## Passage to read
=== Begin Enclosure ===
With ramped-up precautionary measures in place, gallery visits—where you can stroll and pause at your own speed, with plenty of space from other people—feel like one of the best opportunities to support the arts, soak in beauty, and learn something.
Not all of these exhibits will necessarily function like a balm, though: whether you’re at Chapel Hill’s BASEMENT group show looking at a sculpture exploring connection, or one of the dozens of works in the Nasher’s thoughtful curation of politically engaged collection work, the reminder that art is meant to risk, move, and challenge is always near.
Don’t forget to check museum websites before paying a visit: some may require additional special COVID-19 precautions, while others may yet need to move online at the last minute.
As a bonus, maybe you’ll discover more exhibits beyond the handful of shows highlighted here.
A Beautiful Proxy | Lump Gallery; through Oct. 2
Catch artist Jasmine Best’s uneasy, intricate inaugural Lump solo show before it wraps up in early October. Using a blend of colorful soft sculptures and fabric collages, the UNC-Greensboro alumna interrogates warped cultural perceptions of beauty and the exploitation of Black bodies.
The Raleigh gallery is also celebrating 25 years this fall—no small achievement, especially after the past 18 months—so consider supporting its mission of invigorating contemporary art programming with both a visit to the gallery and a donation to its fall arts fundraiser. Limited-edition T-shirts and Risograph prints and posters by Bill Thelen and other Lump-affiliate artists await donors.
=== End Enclosure ===
## Assigned task
Extend the fall gallery guide above by writing the next part, beginning right after its final sentence.

## Provided data
=== Begin Enclosure ===
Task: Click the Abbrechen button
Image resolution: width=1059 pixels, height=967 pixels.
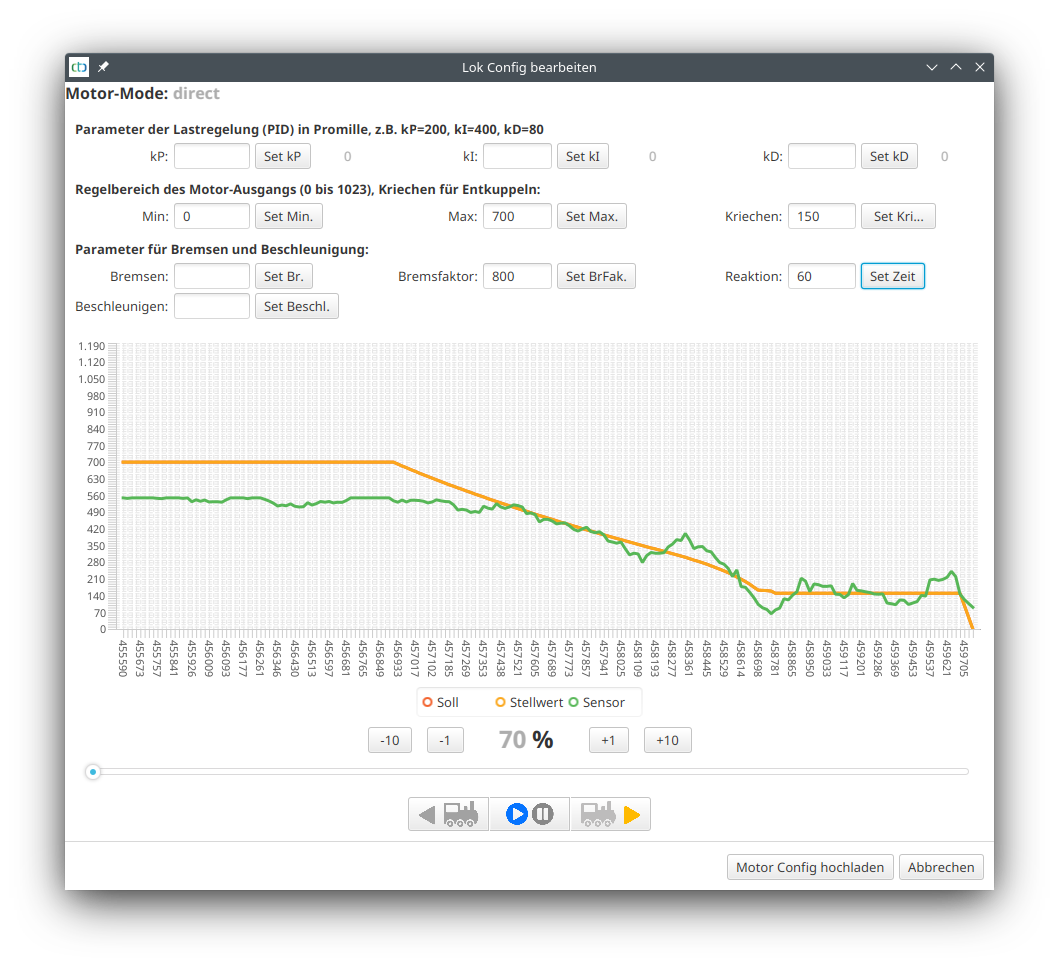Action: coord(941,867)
=== End Enclosure ===
=== Begin Enclosure ===
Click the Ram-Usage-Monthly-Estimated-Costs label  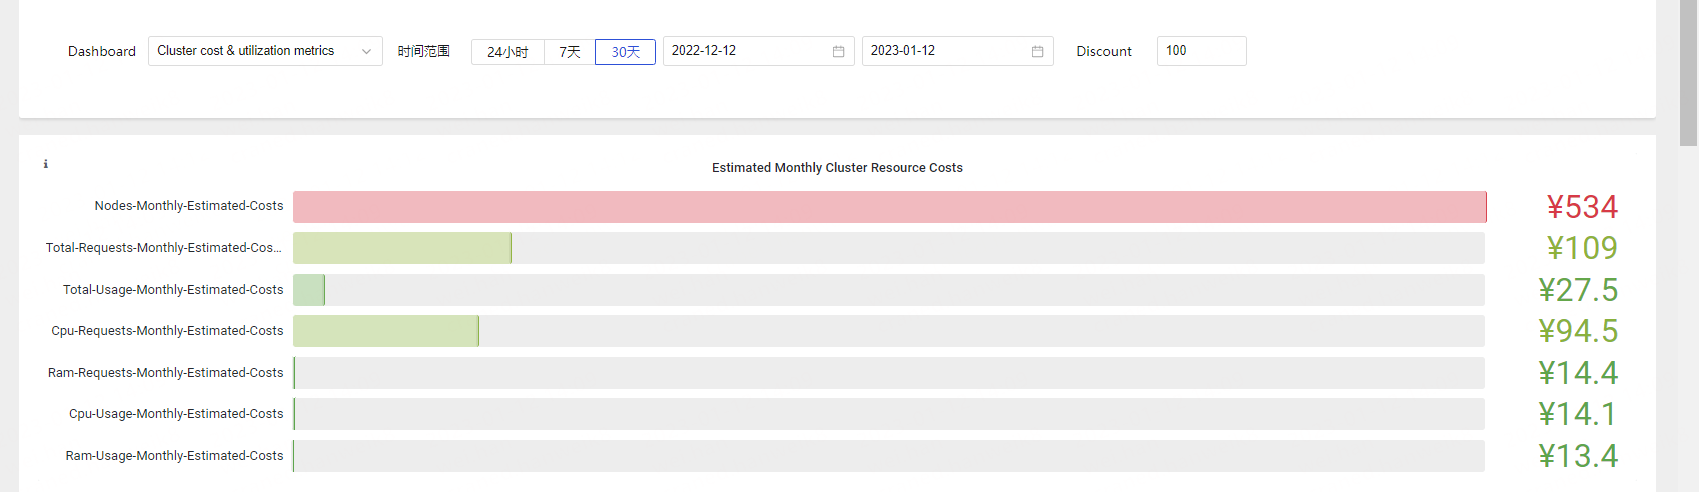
=== End Enclosure ===
=== Begin Enclosure ===
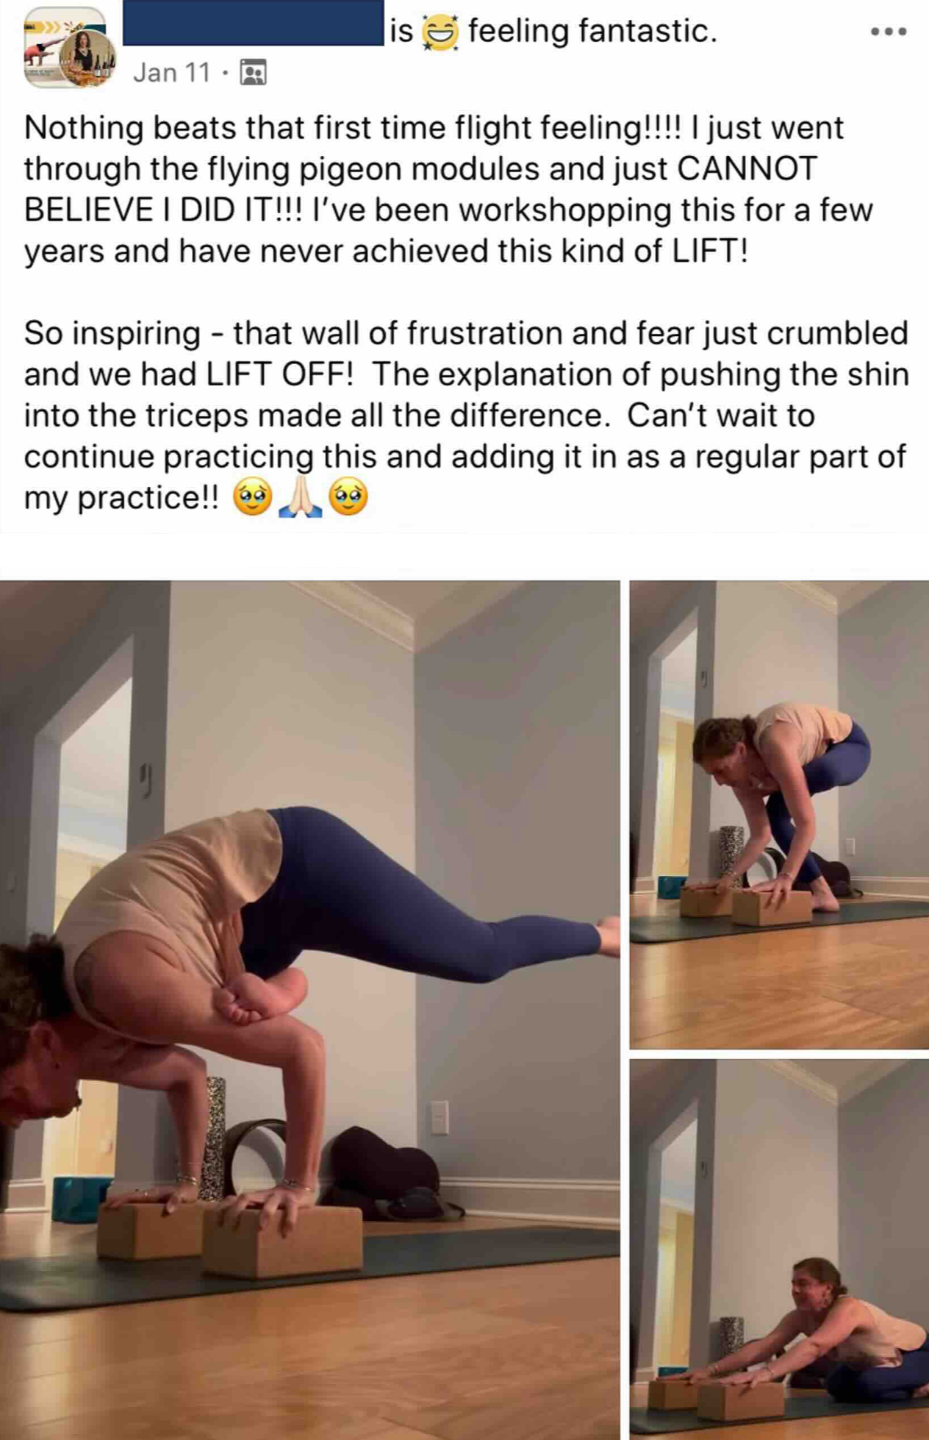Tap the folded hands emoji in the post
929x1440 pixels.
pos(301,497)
=== End Enclosure ===
## Written answer
From Fallujah | PS118; opens Oct. 1–Nov. 6
Curated by retired U.S. Army veteran John Bechtold, this group exhibit features work by four Iraqi photographers—Mohamed Alani, Mohamed Jamal, Harith Khaleel Ali, and Sura Abbas Jasim—with the motivation of installing “an Iraqi perspective in an American space.” (When it is remembered, Fallujah is most commonly remembered in American spaces as an Iraq War battlefield; these photographs attempt an adjustment to that public memory.) An October 9 reception will feature guest scholar Noor Ghazi. Horse & Buggy Press, the umbrella gallery space and press that PS118 is a part of, is also celebrating 25 years of being open; look to the H&B website for more exhibits, talks, and events.
Loose Footing | BASEMENT; through Dec. 5
The entry to BASEMENT allows in four people at a time, lending this young Chapel Hill space the feel of an artist’s speakeasy. If the setting is intimate, though, the scope of the questions that Loose Footing—which features sculpture, video, and installation by artists Felicity Palma, Kate Robinson, and Peat Szilagyi—asks are nothing less than epochal.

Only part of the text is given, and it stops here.